Task to carry out:
For the data below, retype word for word the lines from the one containing "The image size is (768, 394)." through the one containing "Where should I"; drop the pictures.

Data shown:
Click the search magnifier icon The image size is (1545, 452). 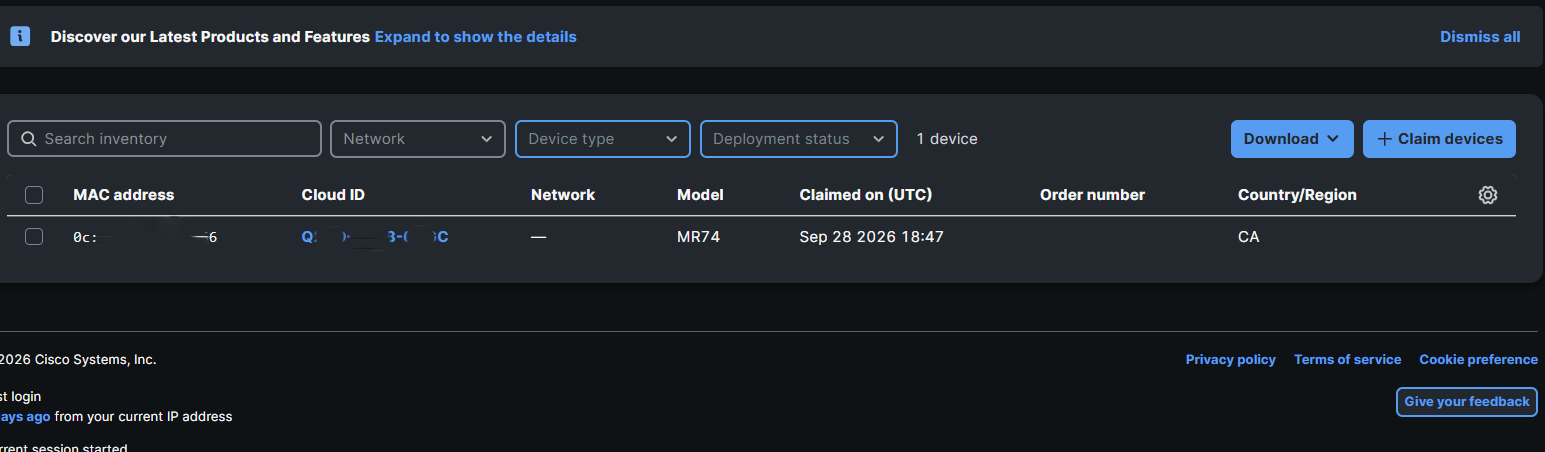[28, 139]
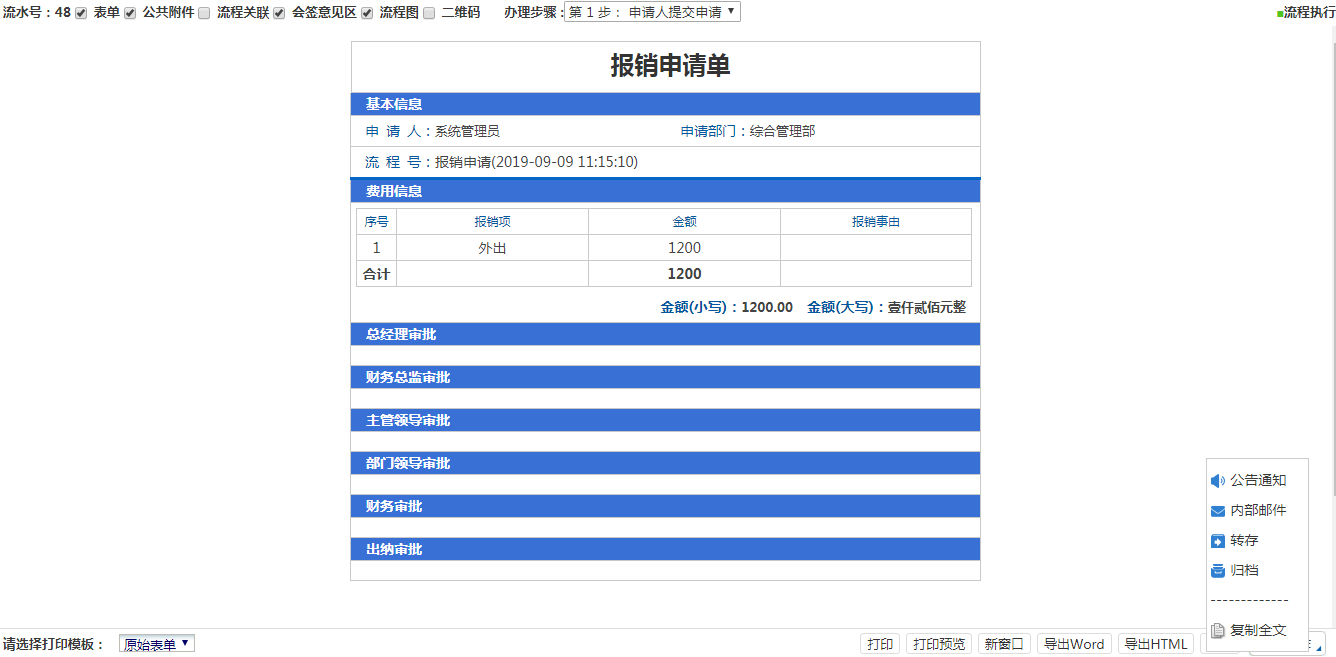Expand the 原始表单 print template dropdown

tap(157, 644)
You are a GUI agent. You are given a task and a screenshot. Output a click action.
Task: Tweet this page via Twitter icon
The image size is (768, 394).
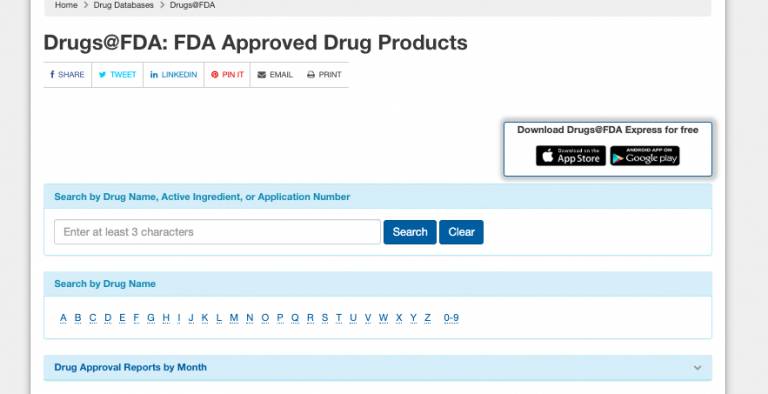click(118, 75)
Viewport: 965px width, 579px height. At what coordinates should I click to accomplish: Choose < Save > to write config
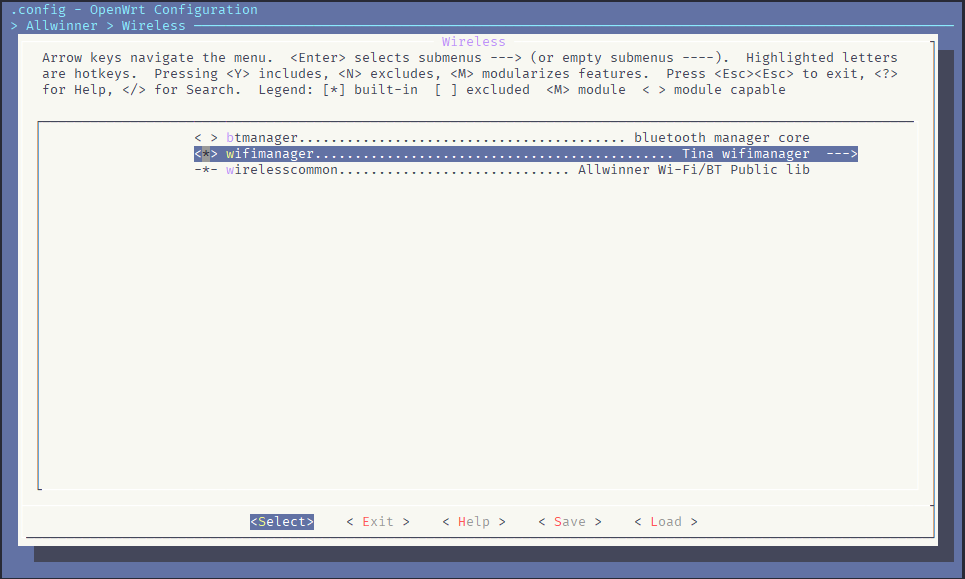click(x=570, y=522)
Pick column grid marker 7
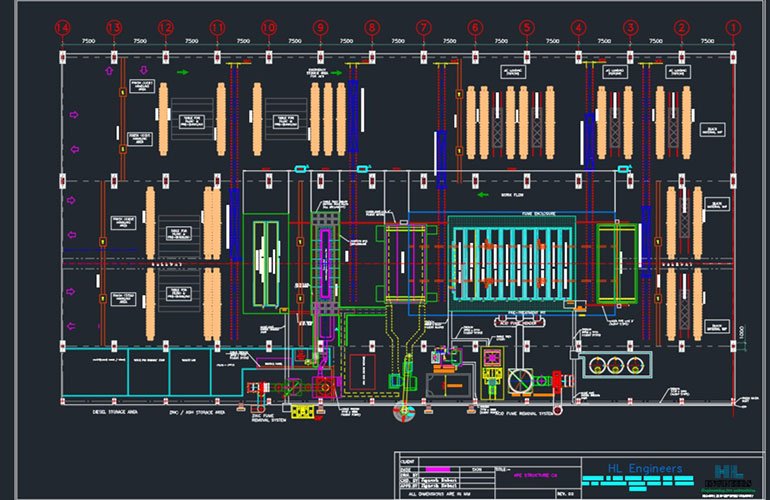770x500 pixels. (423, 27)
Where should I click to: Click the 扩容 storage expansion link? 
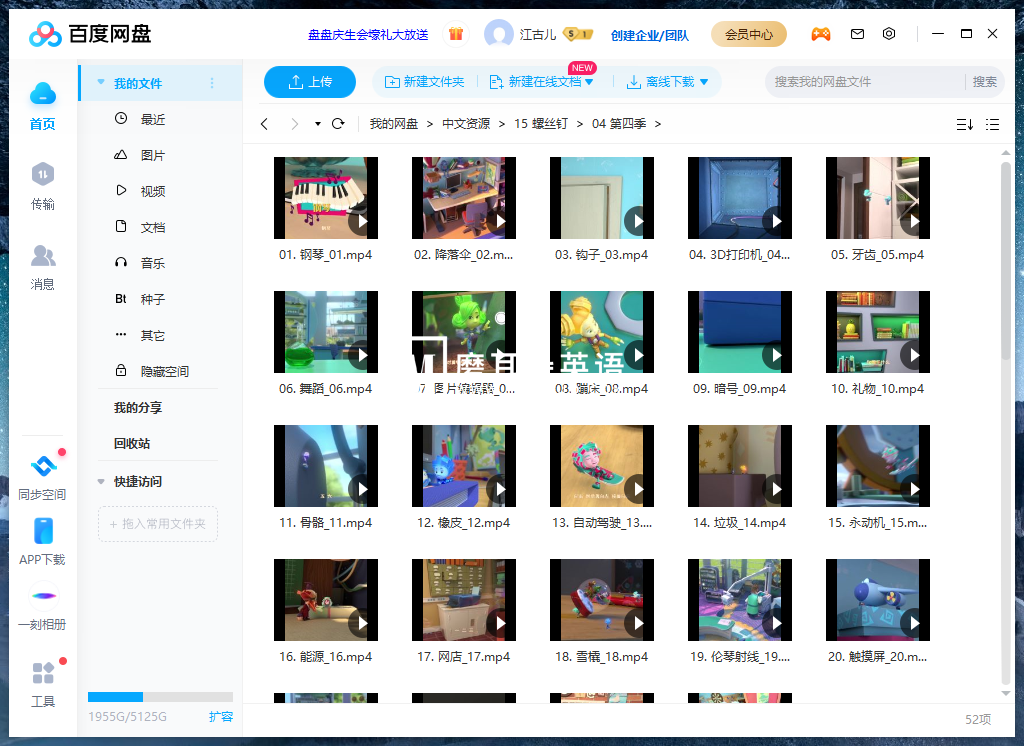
==
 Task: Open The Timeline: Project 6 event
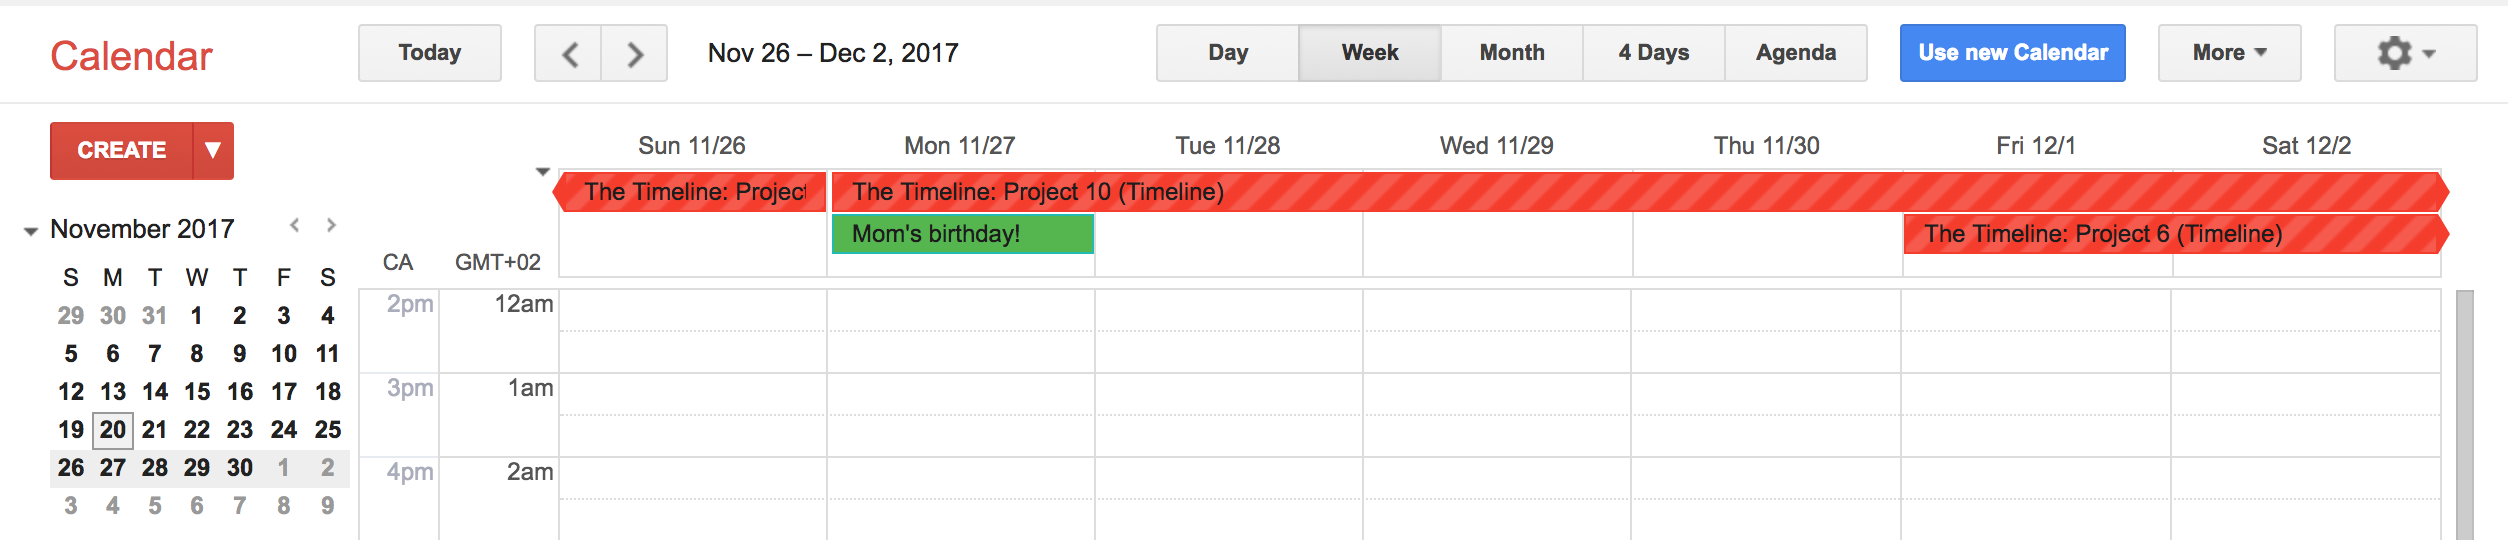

Written solution:
The image size is (768, 394).
click(118, 75)
Viewport: 965px width, 579px height. At what coordinates should I click to accomplish: Choose < Save > to write config
click(x=570, y=522)
Pick column grid marker 7
770x500 pixels. (423, 27)
Where should I click to: Click the 扩容 storage expansion link? 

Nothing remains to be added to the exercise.